- Zadania i ćwiczenia
A) Dlaczego, zdaniem Doroty Kani, zakup Polska Press powinien był budzić radość, a nie awanturę? Odpowiedz na podstawie tekstu o Polska Press w jednym–trzech zdaniach.
B) Powtórz bez zmian fragment tekstu o Polska Press. Zacznij od słów zawierających „Kto po Polska”, a zakończ po słowach „na to pytanie.”.
C) Odpowiedz krótko na pytania do tekstu o Polska Press:
(i) Jaka firma kupiła Polska Press?
(ii) Które narody Dorota Kania przywołuje jako te, które nie wpuszczają obcego kapitału do mediów?
(iii) W ilu innych kwestiach, według tekstu, Dorota Kania się myliła?

- Fragment źródłowy
####

Kto po Polska Press? Repolonizacja ciągle żywa w PiS. „Żeby media były polskie”
– Jak państwo wiecie, gdy Orlen kupił Polska Press, to rozpętała się awantura medialna. Coś, co w normalnym świecie wydawałoby się niemożliwe – bo jeżeli państwo kupuje medium, to wydawałoby się… – zawiesiła głos Dorota Kania i zaraz się poprawiła: – Znaczy polska firma kupuje medium, to wydawałoby się, że należy się z tego cieszyć.
To tylko lapsus. Dorota Kania myliła się jednak w co najmniej dwóch innych kwestiach:
- „Dlaczego Niemcy czy Francuzi nie wpuszczają obcego kapitału do mediów? Bo wiedzą, czym to grozi u nas” – pytała podczas panelu Dorota Kania i zaraz odpowiadała sobie na to pytanie.

####

- Udostępnione dane
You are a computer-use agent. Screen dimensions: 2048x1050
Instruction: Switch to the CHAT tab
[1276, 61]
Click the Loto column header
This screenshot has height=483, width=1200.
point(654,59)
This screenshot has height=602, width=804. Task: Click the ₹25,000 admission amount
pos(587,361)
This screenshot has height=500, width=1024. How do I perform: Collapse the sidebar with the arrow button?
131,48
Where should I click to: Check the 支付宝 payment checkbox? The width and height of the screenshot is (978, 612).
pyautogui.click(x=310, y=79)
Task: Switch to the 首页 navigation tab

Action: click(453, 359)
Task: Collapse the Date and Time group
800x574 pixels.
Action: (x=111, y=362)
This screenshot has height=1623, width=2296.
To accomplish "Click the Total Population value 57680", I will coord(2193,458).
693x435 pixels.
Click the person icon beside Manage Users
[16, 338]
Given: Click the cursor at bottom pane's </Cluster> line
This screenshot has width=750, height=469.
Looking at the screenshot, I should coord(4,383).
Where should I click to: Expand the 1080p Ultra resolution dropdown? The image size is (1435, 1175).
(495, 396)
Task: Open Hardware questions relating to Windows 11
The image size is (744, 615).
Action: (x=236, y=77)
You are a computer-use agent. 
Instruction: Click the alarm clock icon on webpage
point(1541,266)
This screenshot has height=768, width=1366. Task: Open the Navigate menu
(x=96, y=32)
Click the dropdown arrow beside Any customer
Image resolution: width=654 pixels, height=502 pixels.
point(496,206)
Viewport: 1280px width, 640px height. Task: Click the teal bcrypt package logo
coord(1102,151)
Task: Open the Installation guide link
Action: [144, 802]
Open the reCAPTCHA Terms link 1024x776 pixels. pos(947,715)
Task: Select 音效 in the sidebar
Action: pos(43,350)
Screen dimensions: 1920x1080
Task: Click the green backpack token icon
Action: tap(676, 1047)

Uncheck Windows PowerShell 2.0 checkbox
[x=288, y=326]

####

- Prawidłowe odpowiedzi
A) Według Doroty Kani medium kupiła polska firma. Jej zdaniem w normalnym świecie należałoby się z tego cieszyć.

B)
Kto po Polska Press? Repolonizacja ciągle żywa w PiS. „Żeby media były polskie”
– Jak państwo wiecie, gdy Orlen kupił Polska Press, to rozpętała się awantura medialna. Coś, co w normalnym świecie wydawałoby się niemożliwe – bo jeżeli państwo kupuje medium, to wydawałoby się… – zawiesiła głos Dorota Kania i zaraz się poprawiła: – Znaczy polska firma kupuje medium, to wydawałoby się, że należy się z tego cieszyć.
To tylko lapsus. Dorota Kania myliła się jednak w co najmniej dwóch innych kwestiach:
- „Dlaczego Niemcy czy Francuzi nie wpuszczają obcego kapitału do mediów? Bo wiedzą, czym to grozi u nas” – pytała podczas panelu Dorota Kania i zaraz odpowiadała sobie na to pytanie.

C)
(i) Orlen.
(ii) Niemców i Francuzów.
(iii) W co najmniej dwóch.